Auf einem roten Sofa mit «Bliss»

Der Groupie-Talk: Unverblümte Angriffe am CD-Stand, die Verfolgung an der ungarischen Hochzeit und die gruseligen «Kinder des Zorns»

Die A-cappella-Comedy-Band Bliss, die zurzeit die halbe Schweiz mit ihrem neuen Programm «Die Premiere» beglückt, hat mit watson über ihre Groupie-Erfahrungen geplaudert – auf einem roten Sofa im aargauischen Irgendwo. 

12.05.14, 14:58 24.06.14, 09:30

Am besten – so dachte ich mir jedenfalls – wäre es, wenn ich das ganze Gespräch als Lustspiel in drei Akten erzähle. Nicht, dass das viel mehr Ordnung in dieses wirre Interview bringen würde, aber es gibt Ihnen sicherlich einen authentischen Eindruck von dieser illustren A-cappella-Truppe, die durchaus ihre wilden Zeiten erlebte. Auch wenn ich die Hälfte des Materials zensieren musste, bleiben noch immer ein paar schmucke Anekdoten aus dem Leben dieser sechs Bühnenraudis. 

Die Protagonisten

Nicht anwesend war Christian Hiesch, der sich mit seinen Schülern irgendwo in einem Baselbieter Wald herumtrieb. Zum Beweis hat er mir nach dem Interview ein Foto gezeigt, auf dem er im Extrem-Regenschutz zu sehen ist. Viktor Szlovaks Auftritt fällt in den zweiten Akt des Interviews. 

Bliss – Die Band

Geboren wurde Bliss – womöglich ein bisschen ungewohnt für eine Comedy-A-cappella-Band – in einer Kirche. Für die Ordination von Claudio Tolfos Bruder wurde eine musikalische Untermalung des Gottesdienstes verlangt: «Dieses kurze Intermezzo kam gut an und wir sahen uns bestätigt, auf dieser Schiene weiterzufahren.» Und so schlichen sich die Sänger langsam heraus aus dem heiligen Rahmen, erweiterten ihr Repertoire, füllten ihre Reihen mit einem Tourmanager, einem Produzenten, Licht- und Tontechnikern und probten mit Vocal Coaches, Choreographen und Regisseuren. Alle weiteren Informationen zur Band finden Sie auf der Bliss-Homepage oder auf Facebook

Aus dem Interview mit Christian Hiesch

Der Ort

Wir befinden uns in Endingen. Das ist irgendwo im tiefen Aargau. Hier gibt es keinen Bahnhof, dafür aber eine Mehrzweckhalle. Und da findet dieses wundersame Gespräch statt. 

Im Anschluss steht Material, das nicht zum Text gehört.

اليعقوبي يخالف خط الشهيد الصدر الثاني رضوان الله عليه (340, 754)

1. Akt: Doris, die Rock 'n' Roll Zeit und der CD-Stand

Tom: Wie viele Damen sind denn heute Abend wegen dir hier? 

Claudio: Null. 

Tom: Eben. Die Doris (Name geändert) kommt vielleicht. 

Interviewerin: Wer ist Doris? 

Tom: Eine alte Freundin, die mit mir zusammen Snowboard-Lehrerin war. 

Claudio, Matthias und Lukas nuscheln im Hintergrund. Sie spekulieren wild und vermuten allerlei schmutzige Groupie-Geschichten im Zusammenhang mit besagter Doris.  

Tom (leicht amüsiert): Hat es noch Bier? 

Tom (drei Sekunden später leicht genervt): Jetzt lasst doch endlich die Doris aus dem Spiel, HALLOOO?! Ich hab nur mit ihr Mittag gegessen und ab und an hatten wir zusammen einen «Aff».

Claudio: Aber es geht doch in diesem Gespräch um Groupies, und sie ist die Einzige, die heute Abend kommt. 

Matthias (philosophisch dreinschauend, mit Blick gen Himmel): Ja. Womöglich haben wir in punkto Groupies ein bisschen nachgelassen. Das liegt wohl an unserem Alter. Die Rock 'n' Roll Zeiten sind vorbei. Und wir arbeiten mehr und professioneller als früher. Du kannst nicht mehr fünf Mal in der Woche abstürzen und dich des nachts mit den Frauen vergnügen. Das geht natürlich auch nicht mehr wegen der innenpolitischen Situation.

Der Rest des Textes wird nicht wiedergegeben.